The MIT site (ocw.mit.edu), along with companion sites that translate the material into other languages, now average about 1.4 million visits per month from learners "in every single country on the planet," Ms. Margulies says. Those include Iraq, Darfur, "even Antarctica," she says. "We hear from [the online students] all the time with inspirational stories about how they are using these materials to change their lives. They're really, really motivated."

So-called "distance learning" over the Internet isn't new. Students have been able to pay for online courses at many institutions, either to receive credit or simply as a noncredit adult-learning experience. Many universities also offer free podcasts (audio or sometimes video material delivered via the Internet).

But the sheer volume and variety of the educational materials being released by MIT and its OCW collaborators is nothing less than stunning.

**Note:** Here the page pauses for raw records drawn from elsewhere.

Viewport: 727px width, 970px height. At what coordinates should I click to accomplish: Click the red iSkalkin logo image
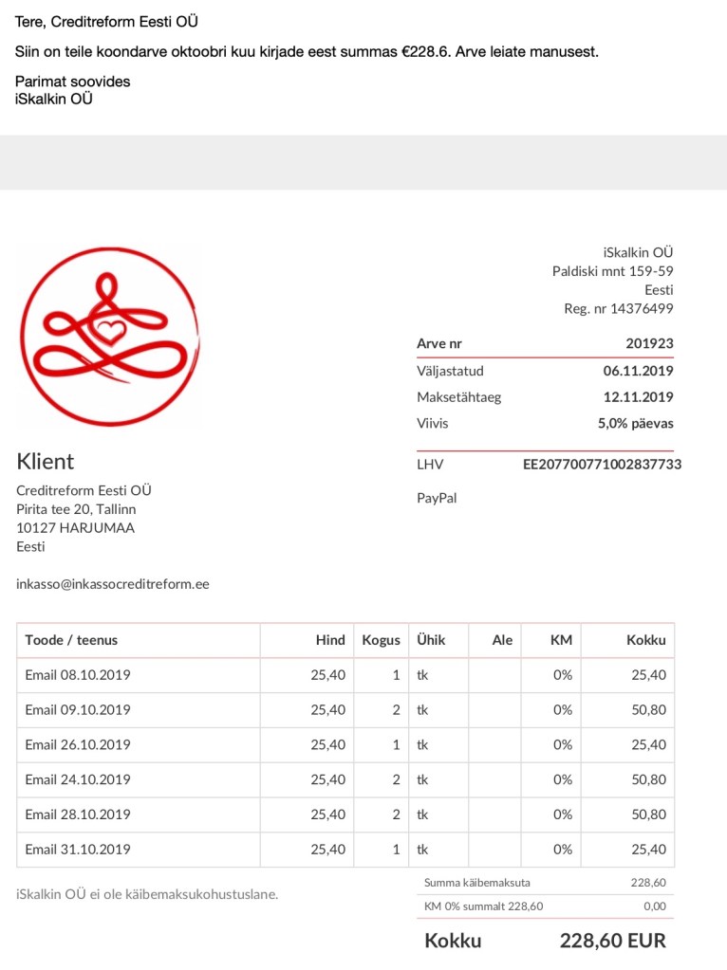coord(109,336)
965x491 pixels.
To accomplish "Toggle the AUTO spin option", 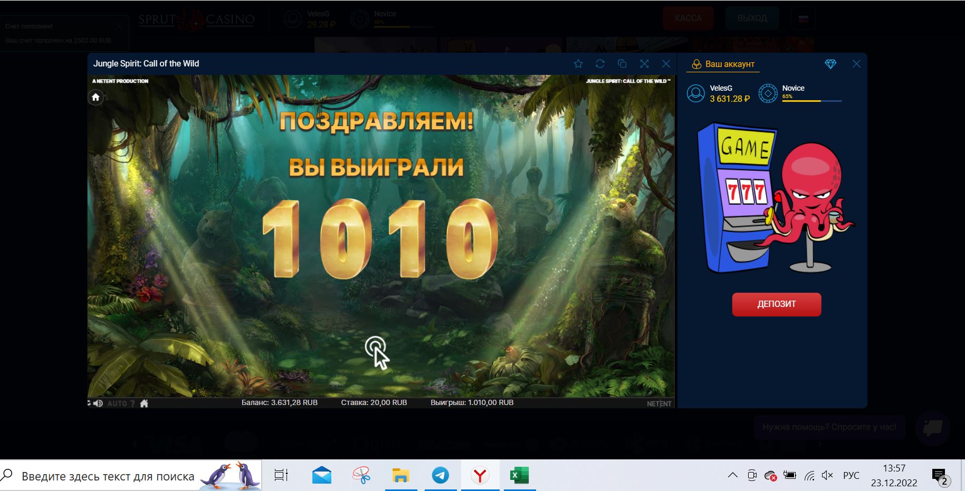I will coord(117,403).
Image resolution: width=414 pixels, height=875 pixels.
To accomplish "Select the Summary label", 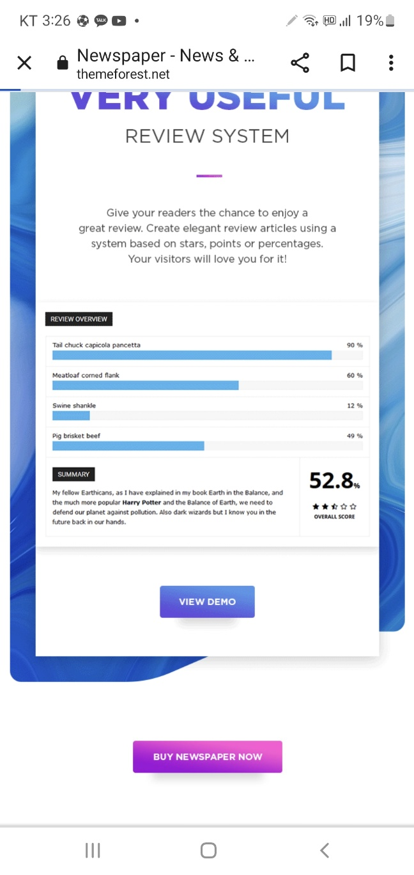I will click(x=73, y=475).
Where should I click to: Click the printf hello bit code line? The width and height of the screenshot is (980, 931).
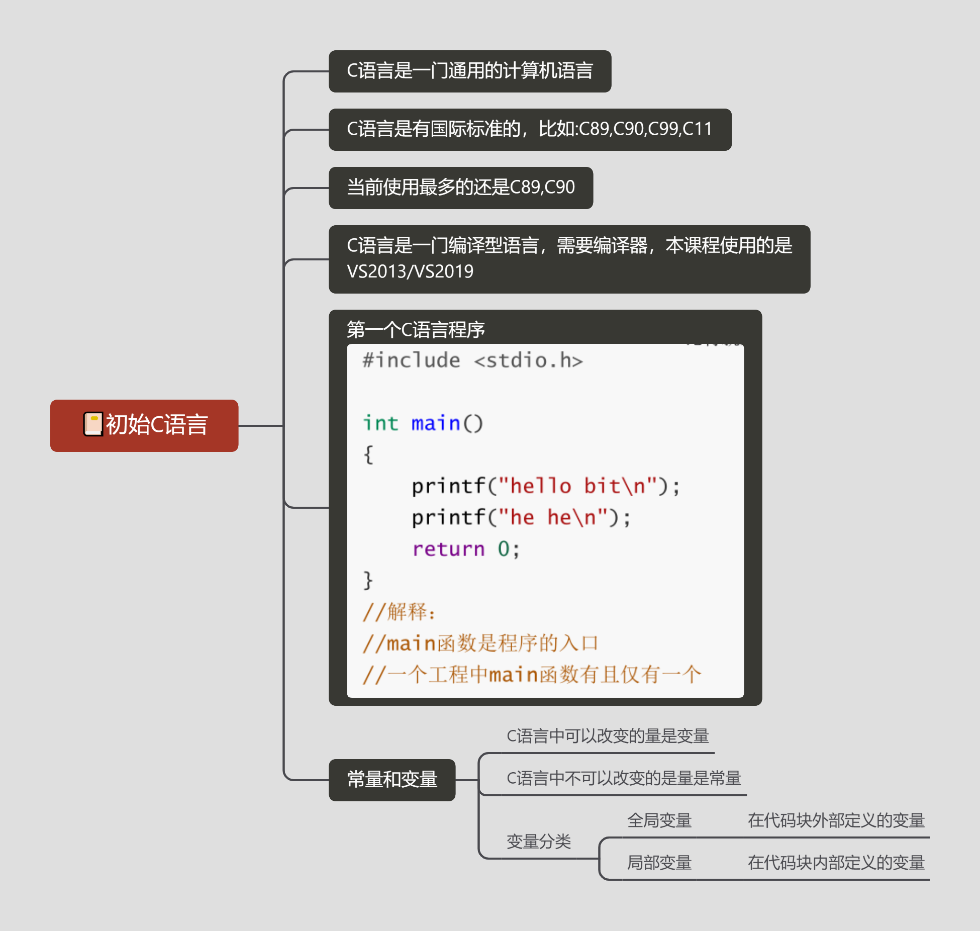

For example, each of the 29 courses that Tufts University in Medford, Mass., has put online so far is "literally the size of a textbook," says Mary Lee, associate provost and point person for the OCW effort there. The material provides much more than "a skeleton of a course," she says. Visitors to Tufts' OCW course on "Wildlife Medicine" call it is the most comprehensive website on that topic in the world, Dr. Lee says.

What OCW is not, its supporters agree, is a substitute for attending a university.

For one thing, OCW learners aren't able to receive feedback from a professor – or to discuss the course with fellow students. A college education is "really the total package of students interacting with other students, forming networks, interacting with faculty, and that whole environment of being associated with the school," says James Yager, a senior associate dean at the Bloomberg School of Public Health at Johns Hopkins University in Baltimore. He oversees the OCW program there. His school of public health now offers nearly 40 of its most popular courses for free via OCW. The school's goal is to put 90 to 100 of its 200 or so core courses online within the next year or so. In November, learners from places such as Taiwan, Britain, Australia, Singapore, Germany, Japan, and the Netherlands logged some 80,000 page views of OCW course material, Dr. Yager says.

MIT's initiative began with the idea of giving faculty at other universities access to how professors at MIT approached teaching a subject. But after the OCW project went online, the school quickly realized it had two other huge constituencies: students at other colleges, who wanted to augment what they were learning, and "self learners," those not pursuing a formal education but interested in increasing their knowledge.

Along with course content, MIT also wanted to showcase its teaching methods. Many schools follow a traditional model, teaching the theory first, then allowing students to practice what they've learned. MIT has a "practice, theory, practice" way of teaching, Margulies says, that aims to get students engaged and energized immediately – before delving much into theory.